Walking back to the boat from 7-11 I glanced over as the sun hid behind the Olympic Mountains. The water turns to glass and the hum of the shipyard solidifies the memories I sometimes wish I never had here. My return here after flight school is temporary. In just a few weeks I will head south to start a new life. A truly new life. My boat should be sold tomorrow or the next day and all my personal belongings will essentially fit in my car. Albeit I still may use a trailer to haul my shit.
In the process of minimizing my life and preparing for the next step, I’ve confirmed the way I feel about things. Much of what I write about is easily taken on the negative side of things but its not a true reflection of who I am inside.

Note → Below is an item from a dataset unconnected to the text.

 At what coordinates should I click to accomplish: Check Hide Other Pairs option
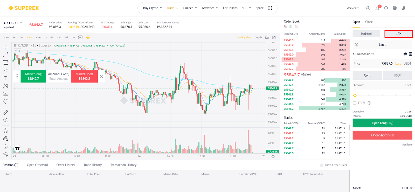click(x=321, y=165)
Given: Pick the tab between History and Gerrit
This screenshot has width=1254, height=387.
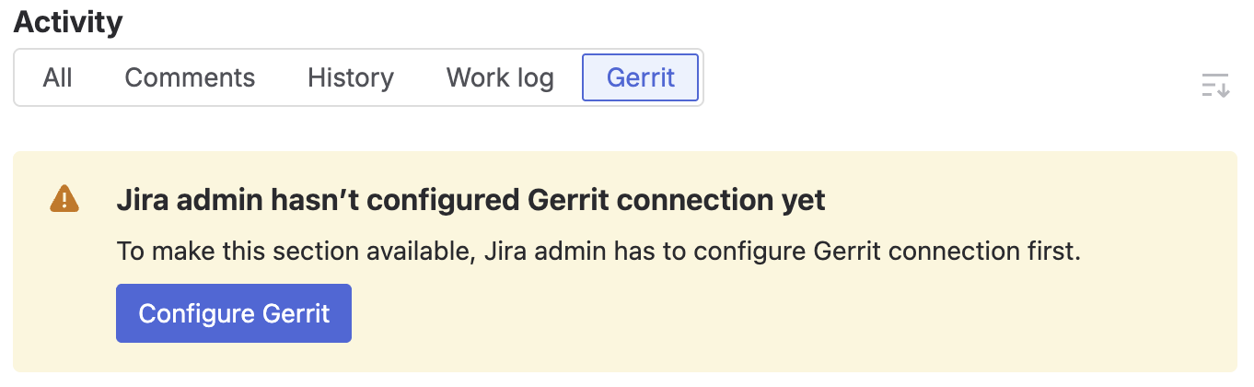Looking at the screenshot, I should click(x=500, y=78).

Something I feel strong about tonight is the only thing keeping me going right now. I know I have support from all sorts of people in my life, but there are few that may not understand what they’ve done for me the last few weeks. Paul, for being an absolute true friend. I mean, who really brings you beer down to a fishing dock and lowers it down like a hero? It’s a small gesture that resembles exactly what I’ve missed in a friend for so many years of my life. Shane, for being a friend that expects little yet seems to understand so much of my life. Through being busy and having a hectic life, the little time that is taken out to be a friend means more than ever. Richelle, my first kiss, and ultimately my first love. No pressure to please or impress because as always we seem to see eye to eye. Well, at least at this point in our lives. My neighbors Paul, Doug, Shane, Craig, Jon and even the snobbish power boaters that snub their nose to me because I own a sea slug of a sailboat. I couldn’t ask for a better group of people to be around, even though I was gone for two years of it. Leon and Jeannie for being absolute supporters, and for the BBQ that will be had tomorrow. Last on this list but nowhere near the least is Natalie. Who knew that spending so much time in close quarters could be so stress-free. And who on essentially short notice, drives four hours to spend time with this lame ass? The last hurrah on Turtle couldn’t have been spent any better. If only there could be more.

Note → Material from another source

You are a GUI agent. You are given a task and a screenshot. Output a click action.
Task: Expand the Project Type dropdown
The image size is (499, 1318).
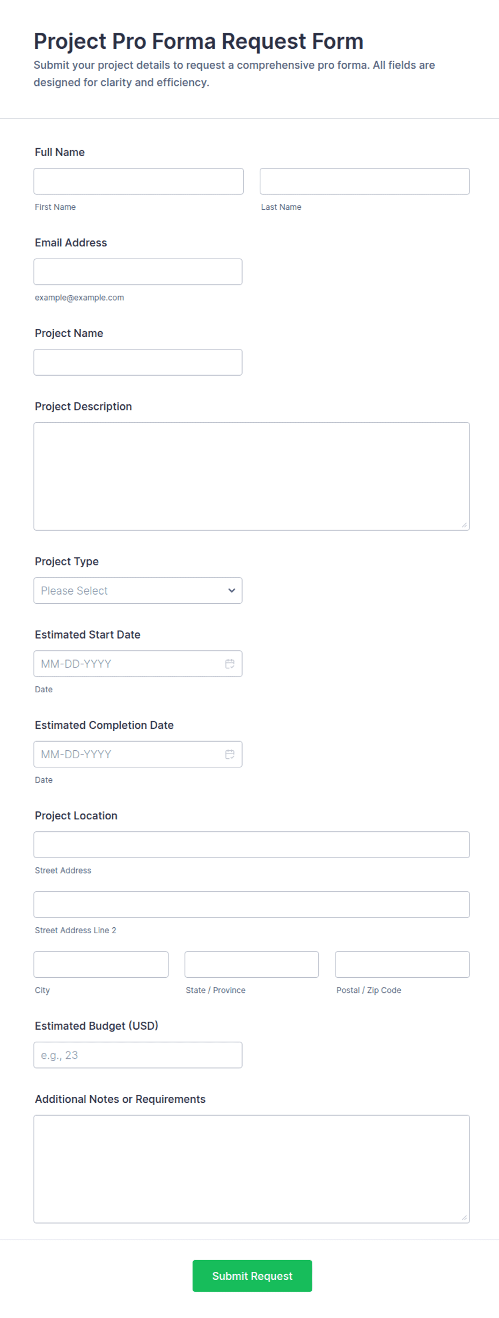coord(138,590)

I’ve met a ton of people throughout my life and they each impact me in their own special way. Sarah J, Daniel, Casey S, Casey O, Chris, Duane, Clint… The list goes on and on so please no one find offense if a mention isn’t in this entry. My point of this is the realization of what’s important in our lives. It isn’t money, or possessions or looks. It’s about surrounding yourself with people that accept each other for the way they are. No criticism, no bullshit, no pompous chest thumping… Just real acceptance for who we are as human beings trying to get through this crazy life.
The last few weeks have shown me not only what I knew I never wanted, but it has also shown me what I now know I need in my life. It’s a much overused catchphrase in my repertoire but asking anyone who’s up for the ride is a moot point. A decision had to be made for myself, and as much as I’m torn with possibilities at this point, I have to stay true to course. We’ll see where this crazy life takes me and maybe, just maybe it’ll be worth it in the end.